While some researchers think Parkinson’s is likely caused by a combination of genetics and environmental factors, no straight line can be drawn between cause and effect. Still, according to the segment, genetics research offers the best opportunity to discover paths to treatment.
The video also discusses the need for individualized treatment regimens, and encourages patients to use the Foundation’s 360 Toolkit, which offers advice on living with Parkinson’s.
Another video briefly unspools the complexity of drug development. For example, the video states that it takes more than $1 billion and up to 30 years to bring to market a single central nervous system drug. Even after a series of research steps culminating in clinical trials, only one in 12 prospective drugs is ultimately proven safe and beneficial to patients. The video also discusses the foundation’s research investments and priorities.
The segment on genetics centers around the foundation’s belief that advances arising from genetics research offer some of the best chances of developing therapies to help Parkinson’s patients. It also includes stories from patients who have undergone genetic testing.
The final segment, narrated by a journalist who has Parkinson’s, urges patients to participate as research volunteers. Currently, fewer than one in 10 do.

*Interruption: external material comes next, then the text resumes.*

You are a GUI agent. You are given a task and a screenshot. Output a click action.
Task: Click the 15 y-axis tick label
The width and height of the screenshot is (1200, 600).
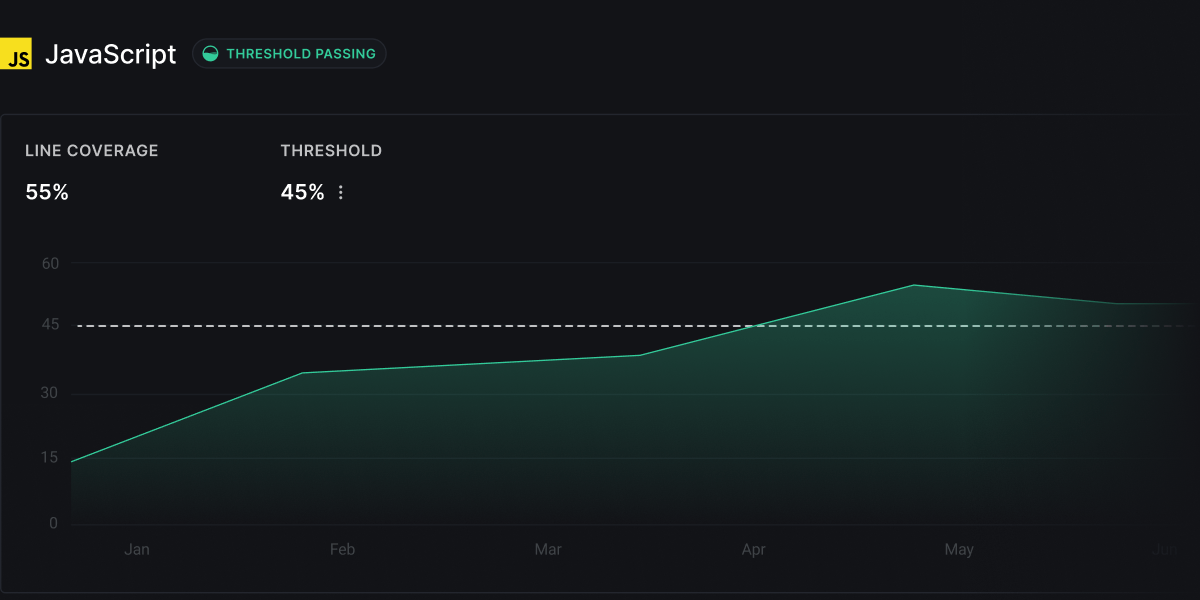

Because 85 percent of clinical trials face delays, and 30 percent don’t get off the ground, many more volunteers are needed, the segment states.
In a separate video called “Ask the MD: Caregiving in Parkinson’s Disease,” Rachel Dolhun, a neurologist and movement disorder specialist who is the foundation’s vice president of medical communications, offers advice for caregivers, including maintaining open lines of communication, staying organized, making sure the patient’s home is safe, and considering other living arrangements before patients can no longer be cared for safely at home.
Dolhun also offers self-care tips for those living with Parkinson’s patients, including maintaining independence, taking breaks, establishing strong support systems, knowing limitations, and prioritizing one’s own health.
The foundation funds research aimed at the development of improved therapies for Parkinson’s patients, as well as ultimately curing the disease.